● **SELECTED TEXT**:
Segment Open

Using IT-as-a-Service instead of building and managing your organization’s own IT infrastructure is like moving from being a plumber to being an interior designer. Instead of spending energy making sure the pipes don’t leak and the faucets don’t drip, you can focus on creating an overall space that meets the higher needs of its occupants—its livability, function, esthetic.
As customer zero for Dell Technologies APEX—Dell’s recently launched portfolio of subscription as-a-Service offerings, Dell IT is exploring how APEX Cloud Services can elevate our role in delivering IT. You could say the aim is to get us out of the infrastructure basement and into the airier space of higher value services.
To start with, we are working toward using APEX Cloud Services to provide better infrastructure control at third-party manufacturing facilities, simplify management of remote data center locations and gain more flexible infrastructure capacity where and when we need it across IT.
I expect we will pursue an array of emerging use cases as we strive to integrate APEX into our existing IT ecosystem.
Being the first APEX Cloud Services customer
In April of 2021, Dell Digital, Dell’s IT organization, was the first recipient of APEX Cloud Services, previously called Dell Technologies Cloud Platform. Dell Digital and Infrastructure Solutions Group (ISG) teams successfully delivered and installed the first subscription-based model in Dell’s Round Rock data center on April 14—eight days after it was shipped—despite facing tornadoes and Covid-19 restrictions.
After testing the system, which features VMware Cloud Foundation on VxRail, Dell Digital is deploying it for a use case where we don’t have local on-site support. This first deployment will be to enhance a disaster recovery/business continuity use case we needed to solve quickly and efficiently. We were able to get it up and running fast and take advantage of flexible capacity going forward.
That is a first step towards utilizing the tremendous potential APEX Cloud Services has to help us with our core capacity. Over the next year, we will be working to integrate its offerings into our current IT ecosystem to gain simplicity, agility and control.
Control at the edge
Among the use cases we are exploring is using APEX Cloud Services at the edge of our network or in some countries where we do not have a lot of infrastructure team members. With APEX Cloud Services we can potentially maintain and operate infrastructure in a consistent way remotely, including turning over management to the APEX Cloud Services team. Besides flexibility and simplicity in these locations, APEX can also be a part of maintaining security and governance controls.
For example, we have some instances where we specify infrastructure standards to third-party vendors and they operate that infrastructure. This would give us the ability to specify APEX, where the APEX Cloud Services team would maintain the infrastructure to a global standard not only on the infrastructure used, but the methodology for operating and maintaining it going forward.
In an increasingly edge-focused IT world, the gain would be to bring the control boundary of this infrastructure back inside the Dell tent, which would be a big win for us. It would also help us gain agility in these facilities, with the ability to get resources online faster and refresh them faster.
We are also considering the benefits of using APEX Cloud in edge deployment scenarios like manufacturing facilities and some office locations—generally, for handling infrastructure where we want to get enhanced agility and flexibility in places that have traditionally been much more static.
More broadly within our current private cloud, we are looking at how to take advantage of the automation and flexible capabilities that APEX Cloud offers. We are in the process of performing that integration work, which we expect will come together over the next year or so. This would make APEX a natural extension of our own private cloud infrastructure capacity.
Getting to higher value IT
The value to Dell Digital and IT organizations overall of maximizing the potential of APEX Cloud Services is clear. Buying infrastructure components, plugging them in, building the environment yourself and getting it online takes a lot of energy out of the organization just to make sure timelines are met. If you have another way of getting that done, you’re saving all that energy. You can instead focus it on providing value to your customers on top of this infrastructure.
That might include automation of higher-level activities like patching, upgrades, database migrations, resiliency enhancements, etc.—or any number of investments that impact processes and advancements closer to our business users’ work.

Segment Closed

(Dataset entries)

Segment Open

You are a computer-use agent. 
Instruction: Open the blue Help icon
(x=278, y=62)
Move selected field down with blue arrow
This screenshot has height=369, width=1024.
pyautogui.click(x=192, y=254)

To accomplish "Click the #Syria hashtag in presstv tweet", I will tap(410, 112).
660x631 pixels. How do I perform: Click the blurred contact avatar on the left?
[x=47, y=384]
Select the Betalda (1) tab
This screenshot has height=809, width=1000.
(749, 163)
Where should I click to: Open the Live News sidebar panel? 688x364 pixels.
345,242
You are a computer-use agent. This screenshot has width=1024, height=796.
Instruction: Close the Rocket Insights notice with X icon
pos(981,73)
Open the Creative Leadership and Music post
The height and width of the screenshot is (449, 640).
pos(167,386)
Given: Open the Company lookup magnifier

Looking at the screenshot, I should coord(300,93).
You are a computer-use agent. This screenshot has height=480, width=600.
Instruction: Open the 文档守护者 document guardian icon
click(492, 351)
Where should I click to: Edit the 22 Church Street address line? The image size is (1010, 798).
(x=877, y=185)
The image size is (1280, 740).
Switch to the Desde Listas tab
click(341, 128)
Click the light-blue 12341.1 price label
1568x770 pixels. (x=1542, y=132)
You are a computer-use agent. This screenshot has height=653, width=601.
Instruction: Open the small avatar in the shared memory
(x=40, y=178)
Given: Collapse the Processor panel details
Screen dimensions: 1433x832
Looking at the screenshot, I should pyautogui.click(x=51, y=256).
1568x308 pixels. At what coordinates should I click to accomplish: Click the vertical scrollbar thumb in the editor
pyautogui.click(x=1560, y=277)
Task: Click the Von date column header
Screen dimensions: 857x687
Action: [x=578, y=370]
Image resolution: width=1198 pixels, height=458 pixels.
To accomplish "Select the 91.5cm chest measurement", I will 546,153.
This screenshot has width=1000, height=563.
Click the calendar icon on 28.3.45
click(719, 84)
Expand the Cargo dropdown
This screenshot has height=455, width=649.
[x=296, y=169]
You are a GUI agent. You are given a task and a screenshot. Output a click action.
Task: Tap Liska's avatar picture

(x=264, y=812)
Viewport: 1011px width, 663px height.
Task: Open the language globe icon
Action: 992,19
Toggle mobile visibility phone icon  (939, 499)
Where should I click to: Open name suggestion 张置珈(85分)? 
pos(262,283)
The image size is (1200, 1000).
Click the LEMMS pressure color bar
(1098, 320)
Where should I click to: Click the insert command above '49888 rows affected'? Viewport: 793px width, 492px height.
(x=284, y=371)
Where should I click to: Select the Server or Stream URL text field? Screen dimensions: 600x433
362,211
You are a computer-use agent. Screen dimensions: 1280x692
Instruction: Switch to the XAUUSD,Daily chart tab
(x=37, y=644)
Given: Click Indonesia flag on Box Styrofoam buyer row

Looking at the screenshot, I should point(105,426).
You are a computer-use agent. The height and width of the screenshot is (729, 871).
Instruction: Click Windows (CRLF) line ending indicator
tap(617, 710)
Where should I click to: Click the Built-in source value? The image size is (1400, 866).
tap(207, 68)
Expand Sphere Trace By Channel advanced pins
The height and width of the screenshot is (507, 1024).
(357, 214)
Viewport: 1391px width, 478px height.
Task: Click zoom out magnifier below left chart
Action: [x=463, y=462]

Segment Closed

● **AIM OF THE TASK**: Please condense the paragraph in the APEX Cloud Services text that begins "In April of 2021" into a short bulleted list that keeps its main facts.

● **EXERCISE RESPONSE**:
- In April 2021, Dell Digital, Dell's IT organization, became the first recipient of APEX Cloud Services, formerly called Dell Technologies Cloud Platform.
- Dell Digital and Infrastructure Solutions Group (ISG) teams delivered and installed the first subscription-based model in Dell's Round Rock data center on April 14.
- Installation came eight days after shipment, despite tornadoes and Covid-19 restrictions.